Отношение Сартра к ортодоксальному марксизму отличалось напряженностью. однако, поскольку он считал, что существующий марксизм отказался от обещания своего диалектического подхода к социальной действительности в пользу догматического «априоризм», подчинивший историческую реальность одеяло безжизненных абстракций. Таким образом, он предпринял свою Критику. диалектического разума , чтобы восстановить обещания марксизма путем переосмысление своей концепции практики с точки зрения экзистенциальное понятие проекта .Что стало жестким экономический детерминизм будет восстановлен до диалектической текучести путем напоминая об экзистенциальной доктрине самосоздания: правда, что человек «делается» историей, но в то же время он делает та самая история. Эта попытка «отвоевать человека внутри марксизм» (Сартр, 1960 [1968, 83]), т. е. разработать метод, который сохранил бы конкретные детали человеческой реальности, когда жил человек. опыт — не был хорошо воспринят ортодоксальными марксистами. Увлечение Сартра подробностями жизни Флобера, или жизнь Бодлера, слишком отдающая «буржуазной идеализм.Но мы видим здесь, как политика Сартра, как Хайдеггера, вытекающее из его концепции истории: железные законы, делающие свержение капитализма неизбежным результат экономических сил; есть только мужчины в ситуации, которые делают история, как они сделаны ею. Диалектический материализм – это непревзойденная философия тех, кто выбирает, кто посвящает себя к, ценность свободы. Политическая претензия, которую марксизм предъявляет к нам, затем покоится на идеологическом анклаве внутри него: подлинный существование как выбор.
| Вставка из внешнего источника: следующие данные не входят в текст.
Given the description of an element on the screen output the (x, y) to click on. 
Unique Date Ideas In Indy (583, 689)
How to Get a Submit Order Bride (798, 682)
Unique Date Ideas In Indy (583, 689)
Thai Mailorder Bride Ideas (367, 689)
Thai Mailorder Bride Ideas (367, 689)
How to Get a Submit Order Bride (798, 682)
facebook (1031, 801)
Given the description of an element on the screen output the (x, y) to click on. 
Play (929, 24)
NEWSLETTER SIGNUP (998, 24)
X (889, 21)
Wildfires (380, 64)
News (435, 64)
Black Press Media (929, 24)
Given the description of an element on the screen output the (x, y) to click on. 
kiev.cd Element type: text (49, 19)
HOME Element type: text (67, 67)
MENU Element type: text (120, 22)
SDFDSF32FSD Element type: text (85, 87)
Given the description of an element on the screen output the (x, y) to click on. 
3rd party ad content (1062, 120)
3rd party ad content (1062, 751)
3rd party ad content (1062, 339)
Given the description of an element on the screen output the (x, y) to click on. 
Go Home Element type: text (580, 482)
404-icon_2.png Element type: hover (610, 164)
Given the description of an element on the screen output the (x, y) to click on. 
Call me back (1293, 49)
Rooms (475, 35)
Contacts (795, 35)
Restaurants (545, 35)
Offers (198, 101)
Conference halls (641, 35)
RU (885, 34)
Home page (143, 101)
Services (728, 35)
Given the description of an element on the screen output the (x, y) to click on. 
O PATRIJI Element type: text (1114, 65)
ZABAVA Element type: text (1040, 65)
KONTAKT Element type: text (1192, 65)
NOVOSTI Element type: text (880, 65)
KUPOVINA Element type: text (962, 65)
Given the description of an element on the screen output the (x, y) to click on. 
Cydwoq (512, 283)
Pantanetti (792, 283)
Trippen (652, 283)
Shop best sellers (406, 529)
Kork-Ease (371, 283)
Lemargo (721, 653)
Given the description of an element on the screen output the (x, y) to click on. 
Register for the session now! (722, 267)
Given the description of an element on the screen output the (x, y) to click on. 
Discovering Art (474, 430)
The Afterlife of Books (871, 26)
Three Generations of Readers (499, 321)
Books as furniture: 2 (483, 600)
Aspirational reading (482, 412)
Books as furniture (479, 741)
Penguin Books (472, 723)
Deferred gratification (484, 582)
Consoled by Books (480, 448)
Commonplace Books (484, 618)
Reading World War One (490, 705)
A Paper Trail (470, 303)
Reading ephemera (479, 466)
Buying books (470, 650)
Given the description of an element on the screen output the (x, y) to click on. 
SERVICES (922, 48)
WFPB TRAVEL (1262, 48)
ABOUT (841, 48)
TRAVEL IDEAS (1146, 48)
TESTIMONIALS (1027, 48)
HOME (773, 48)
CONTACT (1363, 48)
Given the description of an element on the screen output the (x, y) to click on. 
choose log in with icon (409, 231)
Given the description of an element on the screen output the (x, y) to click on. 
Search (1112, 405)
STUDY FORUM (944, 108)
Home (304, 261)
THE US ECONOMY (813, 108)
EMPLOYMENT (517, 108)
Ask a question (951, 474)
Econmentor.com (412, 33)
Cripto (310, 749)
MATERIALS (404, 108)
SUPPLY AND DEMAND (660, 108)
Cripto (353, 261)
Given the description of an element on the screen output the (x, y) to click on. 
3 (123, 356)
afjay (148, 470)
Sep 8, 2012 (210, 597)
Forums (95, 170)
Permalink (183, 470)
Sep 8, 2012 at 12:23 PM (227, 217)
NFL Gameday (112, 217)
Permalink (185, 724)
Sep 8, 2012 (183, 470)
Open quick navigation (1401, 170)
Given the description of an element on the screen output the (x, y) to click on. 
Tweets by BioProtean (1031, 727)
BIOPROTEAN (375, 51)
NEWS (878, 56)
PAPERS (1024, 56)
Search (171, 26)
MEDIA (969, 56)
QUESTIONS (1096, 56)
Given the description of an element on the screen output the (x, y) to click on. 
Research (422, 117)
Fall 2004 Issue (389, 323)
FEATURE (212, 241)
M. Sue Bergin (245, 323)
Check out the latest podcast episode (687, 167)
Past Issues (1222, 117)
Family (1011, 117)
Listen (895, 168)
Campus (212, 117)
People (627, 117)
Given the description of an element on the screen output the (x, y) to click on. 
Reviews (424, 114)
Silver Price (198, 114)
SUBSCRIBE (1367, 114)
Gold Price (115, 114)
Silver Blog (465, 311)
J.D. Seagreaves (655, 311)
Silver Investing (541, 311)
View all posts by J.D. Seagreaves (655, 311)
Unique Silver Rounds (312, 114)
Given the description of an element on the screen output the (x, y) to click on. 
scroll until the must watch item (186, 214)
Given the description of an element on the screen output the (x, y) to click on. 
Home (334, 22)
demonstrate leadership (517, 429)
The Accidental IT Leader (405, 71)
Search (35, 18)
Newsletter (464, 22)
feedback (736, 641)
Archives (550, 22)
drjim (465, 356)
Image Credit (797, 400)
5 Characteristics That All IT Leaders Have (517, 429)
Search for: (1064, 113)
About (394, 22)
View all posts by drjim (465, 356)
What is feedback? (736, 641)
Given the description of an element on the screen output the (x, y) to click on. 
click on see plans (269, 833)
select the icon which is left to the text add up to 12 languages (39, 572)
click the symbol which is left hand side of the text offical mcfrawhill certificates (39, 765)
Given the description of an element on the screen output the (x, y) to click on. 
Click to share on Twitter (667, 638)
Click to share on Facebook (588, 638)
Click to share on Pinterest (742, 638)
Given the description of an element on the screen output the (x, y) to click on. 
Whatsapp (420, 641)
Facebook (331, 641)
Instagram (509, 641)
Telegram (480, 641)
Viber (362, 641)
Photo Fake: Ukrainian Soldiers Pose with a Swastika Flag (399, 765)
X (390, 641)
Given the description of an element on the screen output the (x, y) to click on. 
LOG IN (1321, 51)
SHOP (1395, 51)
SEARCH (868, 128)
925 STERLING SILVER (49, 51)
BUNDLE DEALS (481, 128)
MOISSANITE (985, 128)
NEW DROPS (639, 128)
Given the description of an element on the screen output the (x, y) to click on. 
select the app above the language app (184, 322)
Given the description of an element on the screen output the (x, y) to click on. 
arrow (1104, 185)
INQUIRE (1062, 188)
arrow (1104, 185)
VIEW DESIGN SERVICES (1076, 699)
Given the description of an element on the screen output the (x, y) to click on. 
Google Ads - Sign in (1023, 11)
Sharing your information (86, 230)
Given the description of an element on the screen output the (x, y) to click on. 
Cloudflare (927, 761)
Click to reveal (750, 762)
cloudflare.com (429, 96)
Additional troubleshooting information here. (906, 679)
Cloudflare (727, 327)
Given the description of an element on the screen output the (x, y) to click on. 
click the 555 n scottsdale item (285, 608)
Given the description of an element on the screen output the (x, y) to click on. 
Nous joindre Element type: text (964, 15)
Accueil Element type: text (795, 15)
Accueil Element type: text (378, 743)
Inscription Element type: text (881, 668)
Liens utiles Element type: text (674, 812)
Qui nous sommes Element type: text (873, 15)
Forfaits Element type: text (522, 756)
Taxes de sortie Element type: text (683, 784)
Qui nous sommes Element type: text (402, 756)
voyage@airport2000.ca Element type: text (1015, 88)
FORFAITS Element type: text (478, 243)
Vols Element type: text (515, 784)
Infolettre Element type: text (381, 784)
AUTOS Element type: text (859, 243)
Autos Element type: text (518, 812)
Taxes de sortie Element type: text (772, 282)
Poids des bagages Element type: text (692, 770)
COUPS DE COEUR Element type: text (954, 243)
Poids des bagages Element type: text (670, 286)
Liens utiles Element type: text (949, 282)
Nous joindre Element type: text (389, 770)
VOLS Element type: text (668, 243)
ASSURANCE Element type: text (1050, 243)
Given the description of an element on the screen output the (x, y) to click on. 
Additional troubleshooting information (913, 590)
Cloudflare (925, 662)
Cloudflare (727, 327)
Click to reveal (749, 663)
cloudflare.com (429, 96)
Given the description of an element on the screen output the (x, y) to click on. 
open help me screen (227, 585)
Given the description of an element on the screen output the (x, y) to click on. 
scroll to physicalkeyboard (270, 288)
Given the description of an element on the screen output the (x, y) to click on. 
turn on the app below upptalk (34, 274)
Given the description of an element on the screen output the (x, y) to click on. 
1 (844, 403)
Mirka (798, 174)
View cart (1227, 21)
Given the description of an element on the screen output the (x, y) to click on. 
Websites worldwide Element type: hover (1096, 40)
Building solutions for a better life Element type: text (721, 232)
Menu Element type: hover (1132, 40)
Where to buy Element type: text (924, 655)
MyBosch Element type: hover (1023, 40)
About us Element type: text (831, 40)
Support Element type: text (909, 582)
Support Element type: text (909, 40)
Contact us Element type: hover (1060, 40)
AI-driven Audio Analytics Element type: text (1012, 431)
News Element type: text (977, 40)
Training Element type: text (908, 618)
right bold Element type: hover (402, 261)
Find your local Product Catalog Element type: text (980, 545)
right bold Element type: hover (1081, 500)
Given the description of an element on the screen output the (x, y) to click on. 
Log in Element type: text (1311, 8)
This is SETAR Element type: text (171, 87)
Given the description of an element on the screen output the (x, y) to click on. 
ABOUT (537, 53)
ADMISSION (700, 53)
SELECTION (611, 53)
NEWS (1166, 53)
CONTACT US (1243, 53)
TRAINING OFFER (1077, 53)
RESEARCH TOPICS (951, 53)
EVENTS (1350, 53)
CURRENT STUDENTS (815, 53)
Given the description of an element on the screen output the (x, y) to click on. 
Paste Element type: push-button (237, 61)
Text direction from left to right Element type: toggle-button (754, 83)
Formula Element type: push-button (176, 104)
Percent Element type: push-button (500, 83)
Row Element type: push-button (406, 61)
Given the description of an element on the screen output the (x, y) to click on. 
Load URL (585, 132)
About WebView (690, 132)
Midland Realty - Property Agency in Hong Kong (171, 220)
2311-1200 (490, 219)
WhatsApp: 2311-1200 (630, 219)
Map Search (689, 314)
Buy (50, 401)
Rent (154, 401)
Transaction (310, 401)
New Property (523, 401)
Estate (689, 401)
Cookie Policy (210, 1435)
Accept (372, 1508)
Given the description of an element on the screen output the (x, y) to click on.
Таким образом, подлинное существование имеет историческое, политическое измерение; все выбор будет внимательным к истории в смысле контекстуализации себя в некотором временном нарративном понимании своего места. Но даже здесь следует признать, что то, что делает существование подлинным, а не правильность нарративного понимания, которое оно принимает. Аутентичность не зависит от какого-то конкретного основного взгляд на историю, какую-то конкретную теорию или эмпирическую историю. Из этого точки зрения, содержательные истории, принятые экзистенциальной таких разных мыслителей, как Хайдеггер и Сартр, возможно, следует читать меньше как научные отчеты, защищенные в терминах третьего лица, чем как артикуляции исторической ситуации с точки зрения того, что эта ситуация воспринимается как требование, учитывая активную приверженность их авторов.Другими словами, они стоят меньше, чем обоснования экзистенциальных и политические обязательства, чем сами по себе форма политики: приглашения других видеть вещи так, как их видит автор, так что решимость автора идти определенным путем придет быть разделены.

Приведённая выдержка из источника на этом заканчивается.